Na maioria dos ambientes monitorados, o formaldeído foi o composto carbonílico majoritário, sendo o Departamento de Anatomia o local de amostragem que apresentou a maior concentração, com um valor médio de 1086 µg m-3. A gráfica da UFRJ foi o local que apresentou a menor concentração média do formaldeído dentre os locais monitorados 18,83 µg m-3. As amostras internas apresentaram maior concentração de compostos carbonílicos do que as amostras externas em todos os locais monitorados. Sendo que o ambiente externo do Departamento de Anatomia foi o local com a maior concentração média do formaldeído (71,99 µg m -3) em relação aos demais locais monitorados (Gráfica= 2,74 µg m-3 e Prefeitura Universitária= 4,36 µg m -3).

Alguns ambientes internos monitorados apresentaram concentrações de formaldeído maiores do que o limite de exposição permitido por algumas agências reguladoras como a OEHHA (9 µg m-3) e o NIOSH (20 µg m-3). Alguns locais do Departamento da Anatomia violaram o limite de exposição preconizado pela legislação brasileira (2,3 mg m-3).

Em relação aos ambientes internos, a concentração média dos compostos carbonílicos determinados no Departamento da Anatomia foi 34 e 44 vezes maior do que a concentração média dos compostos carbonílicos da Gráfica e da Prefeitura Universitária, respectivamente. Com relação especificamente ao formaldeído a concentração média foi 57 e 41 vezes maior do que a concentração média do formaldeído na Gráfica e na Prefeitura Universitária.

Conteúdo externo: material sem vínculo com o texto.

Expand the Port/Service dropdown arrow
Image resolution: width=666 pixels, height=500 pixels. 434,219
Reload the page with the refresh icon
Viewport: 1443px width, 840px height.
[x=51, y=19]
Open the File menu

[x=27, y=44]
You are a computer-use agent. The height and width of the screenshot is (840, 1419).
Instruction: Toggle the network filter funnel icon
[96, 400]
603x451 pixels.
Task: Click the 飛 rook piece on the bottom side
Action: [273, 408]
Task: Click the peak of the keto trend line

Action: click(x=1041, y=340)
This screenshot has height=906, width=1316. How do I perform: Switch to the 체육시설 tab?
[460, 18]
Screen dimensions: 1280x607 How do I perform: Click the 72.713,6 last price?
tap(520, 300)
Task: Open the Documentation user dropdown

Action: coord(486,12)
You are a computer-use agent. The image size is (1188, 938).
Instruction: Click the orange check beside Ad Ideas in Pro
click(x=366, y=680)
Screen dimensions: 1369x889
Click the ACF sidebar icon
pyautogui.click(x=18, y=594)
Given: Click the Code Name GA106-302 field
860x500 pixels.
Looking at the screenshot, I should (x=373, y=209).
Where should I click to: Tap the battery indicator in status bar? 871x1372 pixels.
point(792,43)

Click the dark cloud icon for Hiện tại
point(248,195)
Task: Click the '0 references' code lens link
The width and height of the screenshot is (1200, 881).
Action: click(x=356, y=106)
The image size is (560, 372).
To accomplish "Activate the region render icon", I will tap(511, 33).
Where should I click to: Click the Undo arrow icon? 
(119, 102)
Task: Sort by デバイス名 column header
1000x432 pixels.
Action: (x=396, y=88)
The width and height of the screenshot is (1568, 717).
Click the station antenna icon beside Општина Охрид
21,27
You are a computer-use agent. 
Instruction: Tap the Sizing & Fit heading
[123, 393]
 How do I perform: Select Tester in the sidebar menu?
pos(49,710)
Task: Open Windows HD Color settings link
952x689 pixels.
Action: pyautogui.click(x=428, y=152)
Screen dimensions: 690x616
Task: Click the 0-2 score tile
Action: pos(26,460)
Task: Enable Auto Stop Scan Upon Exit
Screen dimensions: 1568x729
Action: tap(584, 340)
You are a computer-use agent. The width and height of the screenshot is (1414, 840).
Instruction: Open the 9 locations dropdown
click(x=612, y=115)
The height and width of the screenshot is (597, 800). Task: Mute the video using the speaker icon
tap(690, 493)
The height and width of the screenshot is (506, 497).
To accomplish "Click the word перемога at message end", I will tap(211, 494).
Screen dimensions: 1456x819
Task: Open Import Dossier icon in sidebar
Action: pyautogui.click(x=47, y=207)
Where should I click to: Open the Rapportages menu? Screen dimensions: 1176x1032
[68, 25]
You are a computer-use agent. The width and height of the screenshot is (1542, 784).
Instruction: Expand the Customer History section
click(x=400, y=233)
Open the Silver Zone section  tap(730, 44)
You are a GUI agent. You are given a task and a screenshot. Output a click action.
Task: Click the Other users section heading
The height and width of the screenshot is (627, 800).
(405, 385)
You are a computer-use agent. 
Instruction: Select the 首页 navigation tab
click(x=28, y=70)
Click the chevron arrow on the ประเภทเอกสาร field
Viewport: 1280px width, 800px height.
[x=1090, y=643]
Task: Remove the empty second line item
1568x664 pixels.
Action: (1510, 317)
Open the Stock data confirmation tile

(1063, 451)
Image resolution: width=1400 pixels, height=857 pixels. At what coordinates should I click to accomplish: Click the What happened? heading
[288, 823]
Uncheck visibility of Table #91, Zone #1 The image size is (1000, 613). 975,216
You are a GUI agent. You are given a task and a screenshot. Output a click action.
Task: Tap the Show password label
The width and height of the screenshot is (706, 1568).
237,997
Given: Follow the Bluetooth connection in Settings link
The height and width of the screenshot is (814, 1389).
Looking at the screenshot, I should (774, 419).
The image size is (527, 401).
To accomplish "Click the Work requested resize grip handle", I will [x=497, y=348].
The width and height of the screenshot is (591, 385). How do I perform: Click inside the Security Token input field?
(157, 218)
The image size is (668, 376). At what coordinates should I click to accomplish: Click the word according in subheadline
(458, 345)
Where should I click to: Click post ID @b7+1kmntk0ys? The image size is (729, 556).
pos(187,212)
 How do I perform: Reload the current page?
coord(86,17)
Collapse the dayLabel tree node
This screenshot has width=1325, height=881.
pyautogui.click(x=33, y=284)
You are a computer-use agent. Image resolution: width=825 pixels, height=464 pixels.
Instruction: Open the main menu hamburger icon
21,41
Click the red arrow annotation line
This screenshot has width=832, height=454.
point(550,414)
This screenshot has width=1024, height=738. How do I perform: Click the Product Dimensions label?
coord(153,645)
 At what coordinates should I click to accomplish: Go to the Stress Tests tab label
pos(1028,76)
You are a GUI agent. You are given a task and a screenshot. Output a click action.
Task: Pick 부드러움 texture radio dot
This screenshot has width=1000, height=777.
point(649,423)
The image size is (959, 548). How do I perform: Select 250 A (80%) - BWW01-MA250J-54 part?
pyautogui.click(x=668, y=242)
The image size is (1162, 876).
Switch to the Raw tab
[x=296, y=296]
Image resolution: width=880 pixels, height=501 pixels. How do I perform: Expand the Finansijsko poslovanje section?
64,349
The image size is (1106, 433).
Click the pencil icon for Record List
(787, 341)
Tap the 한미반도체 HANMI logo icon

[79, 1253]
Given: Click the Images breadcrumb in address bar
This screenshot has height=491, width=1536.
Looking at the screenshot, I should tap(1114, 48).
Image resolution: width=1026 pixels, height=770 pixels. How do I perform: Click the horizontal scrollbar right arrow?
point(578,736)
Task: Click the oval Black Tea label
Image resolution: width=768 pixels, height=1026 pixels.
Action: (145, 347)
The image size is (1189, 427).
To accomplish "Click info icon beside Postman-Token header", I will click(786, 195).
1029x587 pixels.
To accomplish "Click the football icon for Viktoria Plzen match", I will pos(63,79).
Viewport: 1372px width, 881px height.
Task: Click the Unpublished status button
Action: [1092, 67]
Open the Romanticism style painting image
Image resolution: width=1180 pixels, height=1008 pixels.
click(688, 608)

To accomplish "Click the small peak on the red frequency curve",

Em relação aos ambientes externos, o Departamento de Anatomia apresentou uma concentração média dos compostos carbonílicos 9,5 e 13,2 vezes maior do que a concentração média dos compostos carbonílicos da Gráfica e da Prefeitura Universitária. A concentração média do formaldeído no Departamento de Anatomia foi 26 e 19 vezes maior do a concentração média do formaldeído na Gráfica e na Prefeitura Universitária.

Essa exposição ao formaldeído pode acarretar em efeitos deletérios na saúde dos indivíduos expostos no Departamento de Anatomia.

A aquisição e instalação de coifas articuladas sobre as bancadas dos laboratórios de anatomia podem ser uma solução para minimizar a exposição por inalação dos compostos carbonílicos, em especial o formaldeído.

A substituição gradual das peças cadavéricas formolizadas por plastinadas podem contribuir para diminuição dos níveis de concentração do formaldeído no Departamento de Anatomia.

Palavras-chaves: formaldeído; contaminação ocupacional; ambiente interno.